*Required action:*
Report each line of the records below that holds the word "link".

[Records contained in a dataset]
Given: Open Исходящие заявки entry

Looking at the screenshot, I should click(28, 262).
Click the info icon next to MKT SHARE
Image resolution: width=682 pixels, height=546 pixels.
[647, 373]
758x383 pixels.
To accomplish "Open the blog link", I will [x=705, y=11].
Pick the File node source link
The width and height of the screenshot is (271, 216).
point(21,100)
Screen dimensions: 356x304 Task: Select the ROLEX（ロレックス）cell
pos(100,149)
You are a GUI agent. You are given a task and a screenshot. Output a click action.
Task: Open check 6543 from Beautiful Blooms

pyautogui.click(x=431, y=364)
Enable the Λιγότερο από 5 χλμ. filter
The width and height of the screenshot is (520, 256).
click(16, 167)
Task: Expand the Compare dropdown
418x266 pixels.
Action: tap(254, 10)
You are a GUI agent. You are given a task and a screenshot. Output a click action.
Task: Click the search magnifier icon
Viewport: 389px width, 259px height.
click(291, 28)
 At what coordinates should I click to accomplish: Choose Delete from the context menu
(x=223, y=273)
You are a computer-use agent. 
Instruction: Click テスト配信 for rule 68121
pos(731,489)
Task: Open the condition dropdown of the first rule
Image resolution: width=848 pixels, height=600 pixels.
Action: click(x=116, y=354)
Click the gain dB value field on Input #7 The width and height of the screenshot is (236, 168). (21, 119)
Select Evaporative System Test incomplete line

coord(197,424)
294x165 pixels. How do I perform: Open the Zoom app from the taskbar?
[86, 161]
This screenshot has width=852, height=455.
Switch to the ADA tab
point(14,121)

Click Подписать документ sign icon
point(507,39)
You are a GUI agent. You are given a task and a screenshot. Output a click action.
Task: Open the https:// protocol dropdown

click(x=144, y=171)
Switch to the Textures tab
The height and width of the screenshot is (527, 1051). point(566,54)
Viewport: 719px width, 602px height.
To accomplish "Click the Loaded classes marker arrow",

*Response box:*
To accomplish "Open the blog link", I will [x=705, y=11].
Pick the File node source link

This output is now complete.